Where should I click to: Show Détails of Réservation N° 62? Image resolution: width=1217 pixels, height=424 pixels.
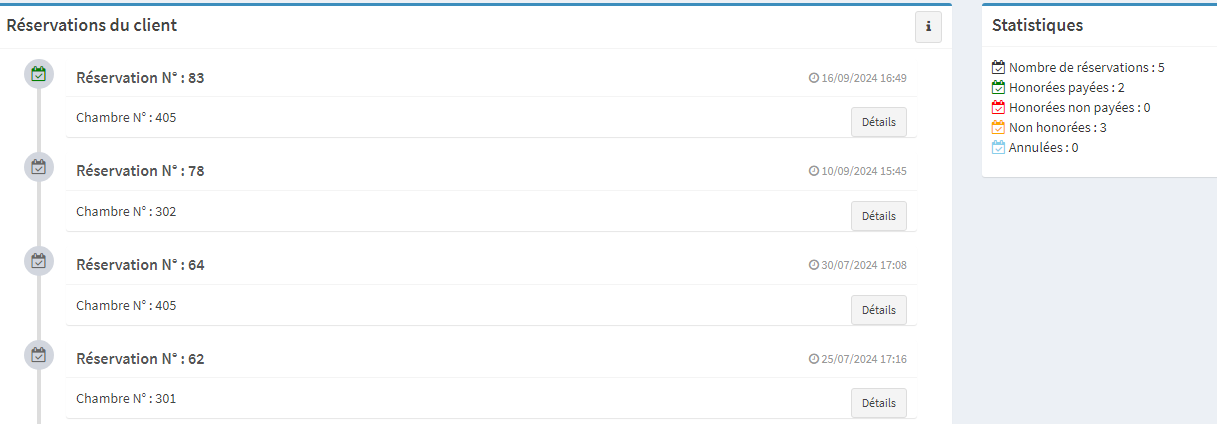click(878, 403)
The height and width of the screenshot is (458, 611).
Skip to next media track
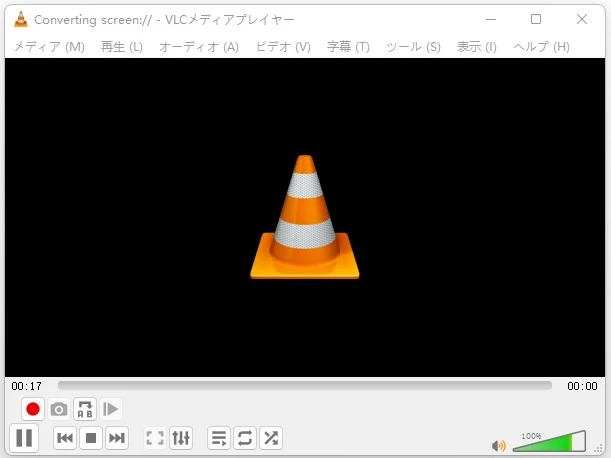click(x=117, y=438)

The exercise:
From the data above, copy out word for word every line from the one containing "The height and" through the final line, leaving out the pictures.

Task solution:
The height and width of the screenshot is (458, 611).
Skip to next media track
click(x=117, y=438)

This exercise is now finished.